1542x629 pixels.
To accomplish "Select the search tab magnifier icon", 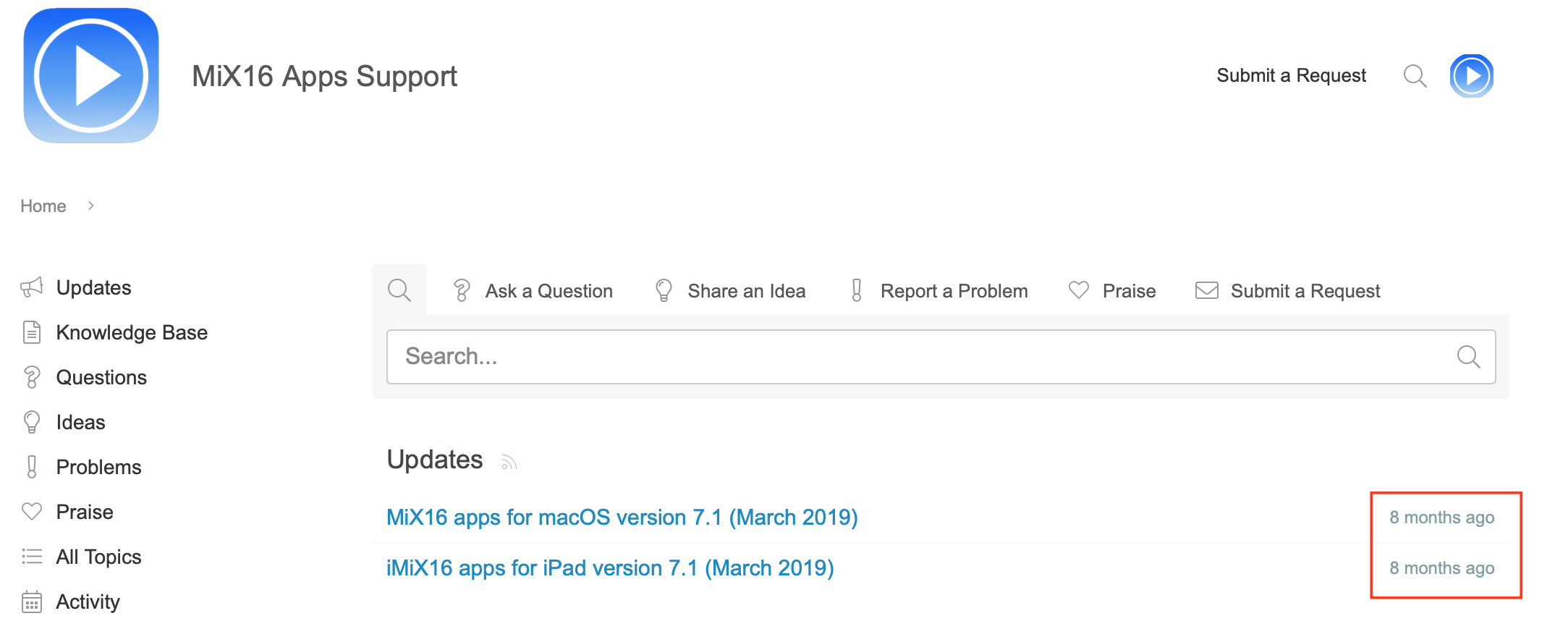I will pos(399,291).
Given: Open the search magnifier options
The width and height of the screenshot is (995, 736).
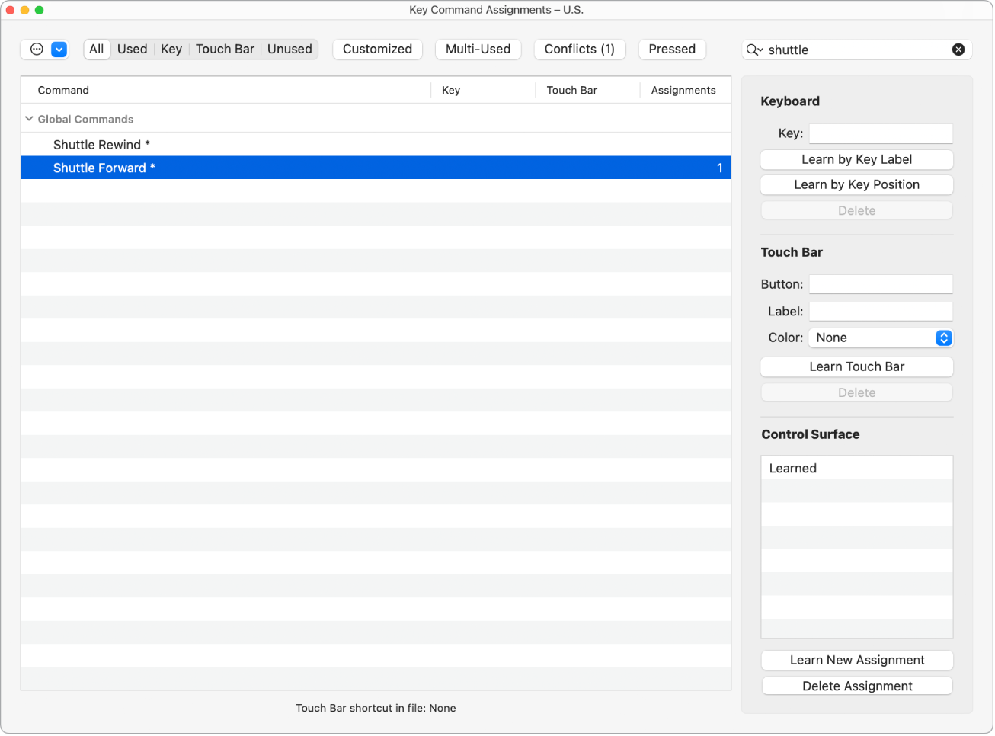Looking at the screenshot, I should click(x=754, y=50).
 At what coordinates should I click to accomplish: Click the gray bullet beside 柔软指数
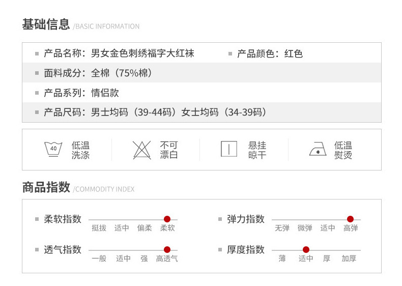tap(37, 219)
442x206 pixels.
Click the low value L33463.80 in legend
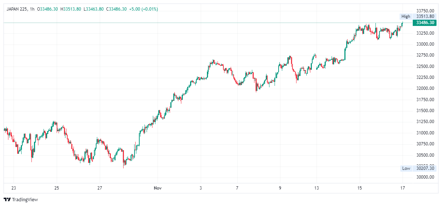94,9
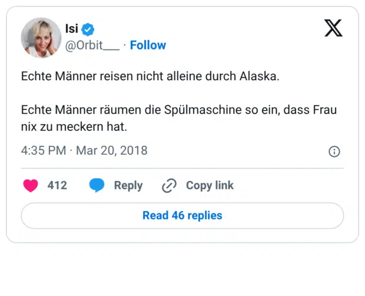
Task: Like the tweet with the heart icon
Action: tap(31, 185)
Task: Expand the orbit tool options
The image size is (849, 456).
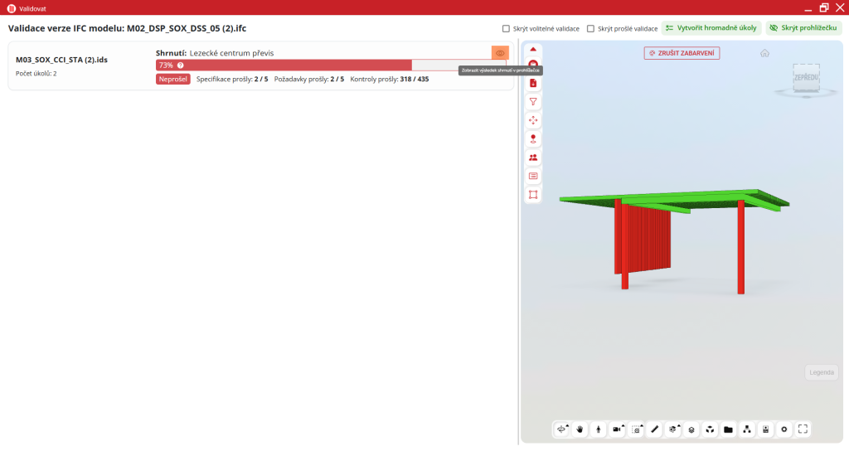Action: click(568, 424)
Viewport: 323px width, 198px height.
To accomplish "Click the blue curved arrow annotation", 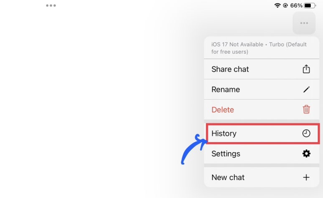I will point(193,149).
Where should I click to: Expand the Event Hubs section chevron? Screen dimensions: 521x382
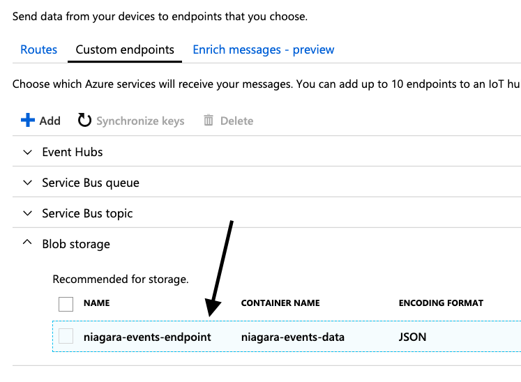27,152
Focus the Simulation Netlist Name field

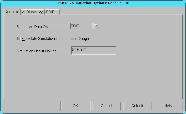[x=94, y=51]
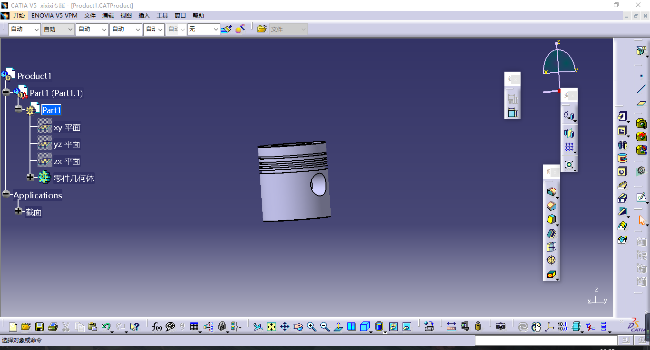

Your task:
Lines in the records above that carry the word "options" are to be located and copied.

Exercise output:
Given: Open the search magnifier options
Task: Expand the orbit tool options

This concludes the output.